Olhavam-no com carinho, apertavam-lhe as bochechas. De longe, Fernando
e Pablinho se fitavam em códigos.
A mesa farta, uma música brega a tocar; as castanhas, os presentes, o som de
outros amigos a bater em um violão lá no quintal. Vez e outra vinha o monstro da
noite anterior — que, não entendia o porquê, também fora convidado. Como seus
pais não podiam lhe ver?
— Tá vindo, tá vindo!...
Abria a geladeira, pegava mais uma cerveja, fazia-lhe um cafuné. Perguntava-
lhe:
— Está tudo bem?
Na sua cabeça existia apenas o terror da noite anterior, que, pela palpitação
e pela dor, não havia terminado ainda. O que ele era, o que fazia, como escondia sua
verdadeira face dos adultos ademais? Indagava-se por que ninguém o impedia. Ah!
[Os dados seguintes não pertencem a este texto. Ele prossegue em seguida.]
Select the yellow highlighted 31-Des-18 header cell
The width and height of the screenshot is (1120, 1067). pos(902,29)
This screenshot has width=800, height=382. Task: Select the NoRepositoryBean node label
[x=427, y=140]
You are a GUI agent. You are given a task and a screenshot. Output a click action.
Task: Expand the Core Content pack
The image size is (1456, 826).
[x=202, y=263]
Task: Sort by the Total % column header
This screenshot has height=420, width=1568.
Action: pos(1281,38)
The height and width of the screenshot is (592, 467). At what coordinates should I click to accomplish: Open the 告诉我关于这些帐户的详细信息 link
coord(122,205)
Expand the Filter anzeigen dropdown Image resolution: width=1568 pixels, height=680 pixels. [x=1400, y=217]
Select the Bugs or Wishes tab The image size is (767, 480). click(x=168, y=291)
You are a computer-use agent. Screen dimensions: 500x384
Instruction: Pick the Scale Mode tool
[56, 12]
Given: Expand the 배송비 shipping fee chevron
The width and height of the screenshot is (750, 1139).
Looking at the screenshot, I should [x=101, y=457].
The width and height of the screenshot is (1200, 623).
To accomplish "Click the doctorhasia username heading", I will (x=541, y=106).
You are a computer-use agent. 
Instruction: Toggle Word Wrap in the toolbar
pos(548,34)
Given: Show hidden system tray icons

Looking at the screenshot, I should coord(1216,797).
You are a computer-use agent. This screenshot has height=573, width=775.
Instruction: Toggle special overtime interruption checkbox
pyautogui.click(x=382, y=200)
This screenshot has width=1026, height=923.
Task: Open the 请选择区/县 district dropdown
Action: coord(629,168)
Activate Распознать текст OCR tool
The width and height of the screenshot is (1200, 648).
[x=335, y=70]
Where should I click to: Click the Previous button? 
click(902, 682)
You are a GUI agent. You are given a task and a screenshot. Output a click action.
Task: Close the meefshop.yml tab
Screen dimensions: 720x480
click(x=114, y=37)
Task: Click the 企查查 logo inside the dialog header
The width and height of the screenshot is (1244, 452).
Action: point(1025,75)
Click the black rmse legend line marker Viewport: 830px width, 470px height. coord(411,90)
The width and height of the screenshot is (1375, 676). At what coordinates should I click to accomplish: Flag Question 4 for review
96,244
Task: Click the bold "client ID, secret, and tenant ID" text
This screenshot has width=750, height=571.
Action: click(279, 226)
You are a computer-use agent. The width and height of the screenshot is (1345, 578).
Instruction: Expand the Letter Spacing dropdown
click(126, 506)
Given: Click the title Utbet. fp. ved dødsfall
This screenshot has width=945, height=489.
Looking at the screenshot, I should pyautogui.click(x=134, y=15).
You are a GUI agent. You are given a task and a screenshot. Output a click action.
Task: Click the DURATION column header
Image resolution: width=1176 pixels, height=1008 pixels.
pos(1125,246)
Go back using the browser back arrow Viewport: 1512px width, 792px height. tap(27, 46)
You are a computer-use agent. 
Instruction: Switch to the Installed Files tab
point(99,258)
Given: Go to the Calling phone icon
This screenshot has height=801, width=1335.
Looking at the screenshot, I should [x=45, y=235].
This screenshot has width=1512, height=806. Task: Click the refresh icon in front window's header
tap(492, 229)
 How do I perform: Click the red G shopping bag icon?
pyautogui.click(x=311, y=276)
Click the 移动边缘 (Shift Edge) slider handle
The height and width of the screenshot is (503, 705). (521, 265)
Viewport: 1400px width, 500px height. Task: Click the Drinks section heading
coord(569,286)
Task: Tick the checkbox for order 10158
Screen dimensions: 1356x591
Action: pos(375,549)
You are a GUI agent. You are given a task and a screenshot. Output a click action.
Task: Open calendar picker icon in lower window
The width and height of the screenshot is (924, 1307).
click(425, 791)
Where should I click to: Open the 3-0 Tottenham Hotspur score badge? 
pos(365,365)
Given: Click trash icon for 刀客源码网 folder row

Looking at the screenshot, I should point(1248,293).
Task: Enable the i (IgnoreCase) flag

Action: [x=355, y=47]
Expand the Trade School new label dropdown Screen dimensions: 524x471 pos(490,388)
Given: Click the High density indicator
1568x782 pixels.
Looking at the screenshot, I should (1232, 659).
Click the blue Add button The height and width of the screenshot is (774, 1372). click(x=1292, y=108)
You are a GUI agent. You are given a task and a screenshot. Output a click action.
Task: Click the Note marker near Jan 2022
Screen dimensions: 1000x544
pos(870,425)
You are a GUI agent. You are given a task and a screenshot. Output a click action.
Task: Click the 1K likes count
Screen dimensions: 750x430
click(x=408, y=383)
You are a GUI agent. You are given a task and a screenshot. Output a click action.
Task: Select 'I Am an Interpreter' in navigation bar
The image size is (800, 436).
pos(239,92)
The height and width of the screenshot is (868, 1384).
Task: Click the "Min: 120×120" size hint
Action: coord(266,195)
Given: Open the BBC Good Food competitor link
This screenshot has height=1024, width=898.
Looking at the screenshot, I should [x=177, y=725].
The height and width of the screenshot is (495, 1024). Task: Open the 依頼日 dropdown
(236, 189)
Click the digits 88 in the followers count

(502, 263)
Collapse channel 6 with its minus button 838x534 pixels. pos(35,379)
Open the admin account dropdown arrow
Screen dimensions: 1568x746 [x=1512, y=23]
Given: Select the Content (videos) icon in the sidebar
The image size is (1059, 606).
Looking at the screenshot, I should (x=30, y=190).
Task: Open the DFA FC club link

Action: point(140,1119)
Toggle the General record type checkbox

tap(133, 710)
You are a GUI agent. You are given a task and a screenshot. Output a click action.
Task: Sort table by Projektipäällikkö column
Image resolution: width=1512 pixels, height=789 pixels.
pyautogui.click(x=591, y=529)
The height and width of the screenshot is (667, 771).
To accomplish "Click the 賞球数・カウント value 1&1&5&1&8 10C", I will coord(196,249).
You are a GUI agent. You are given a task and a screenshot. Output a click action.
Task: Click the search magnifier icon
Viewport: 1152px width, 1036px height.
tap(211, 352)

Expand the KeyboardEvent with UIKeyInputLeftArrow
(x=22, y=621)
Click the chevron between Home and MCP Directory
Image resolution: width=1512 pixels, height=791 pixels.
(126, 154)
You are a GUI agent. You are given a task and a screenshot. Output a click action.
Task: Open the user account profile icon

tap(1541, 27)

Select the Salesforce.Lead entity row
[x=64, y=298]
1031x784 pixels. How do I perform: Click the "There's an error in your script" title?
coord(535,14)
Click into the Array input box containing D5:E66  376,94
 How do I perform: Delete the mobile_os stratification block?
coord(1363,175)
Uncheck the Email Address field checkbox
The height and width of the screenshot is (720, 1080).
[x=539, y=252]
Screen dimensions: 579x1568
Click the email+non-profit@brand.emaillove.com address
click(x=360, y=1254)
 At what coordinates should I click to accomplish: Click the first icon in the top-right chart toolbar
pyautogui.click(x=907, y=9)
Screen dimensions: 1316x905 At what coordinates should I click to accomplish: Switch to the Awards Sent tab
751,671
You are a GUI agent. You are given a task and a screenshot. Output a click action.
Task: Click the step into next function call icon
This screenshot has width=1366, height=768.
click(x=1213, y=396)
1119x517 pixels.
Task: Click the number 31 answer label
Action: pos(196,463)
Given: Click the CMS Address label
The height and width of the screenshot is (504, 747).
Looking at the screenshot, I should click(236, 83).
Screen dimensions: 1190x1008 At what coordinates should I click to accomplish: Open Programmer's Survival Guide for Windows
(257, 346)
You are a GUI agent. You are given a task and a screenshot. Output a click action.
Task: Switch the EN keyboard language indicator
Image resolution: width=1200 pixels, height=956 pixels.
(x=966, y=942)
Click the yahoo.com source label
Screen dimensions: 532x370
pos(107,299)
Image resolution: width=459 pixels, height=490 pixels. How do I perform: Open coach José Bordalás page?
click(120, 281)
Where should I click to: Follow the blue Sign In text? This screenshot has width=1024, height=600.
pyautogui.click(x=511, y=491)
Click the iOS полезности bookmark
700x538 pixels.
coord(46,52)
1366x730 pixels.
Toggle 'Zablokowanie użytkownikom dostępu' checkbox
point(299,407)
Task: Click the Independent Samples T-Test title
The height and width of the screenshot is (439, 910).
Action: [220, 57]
Que terror! Mais uma vez, o que a sua família e os outros lhe escondiam? Sentia-se
não ter para onde correr.
À sua frente, bem no centro da mesa, olhava para um porco inteiro, posto
artisticamente em uma tábua de bambu; alfaces do Sr. Haroldo em volta, rasgadas,
regadas no azeite mais algumas salteadas de gergelins. As ameixas a enfeitá-lo; uma
gigantesca maçã verde desproporcionalmente enfiada na sua boca. Baixinho, Gabi
chorava:
— Mals, amigo, por não te salvar. Se não fosse o portão trancado...
Depois, mordiscava pesarosamente um pedaço de presunto defumado. Nesta
hora o porco fitava-o também tristonho, cabeça aberta, costelas à mostra, de um
vermelho visceral, olhos abertíssimos, vivíssimos, prontos a lhe falar.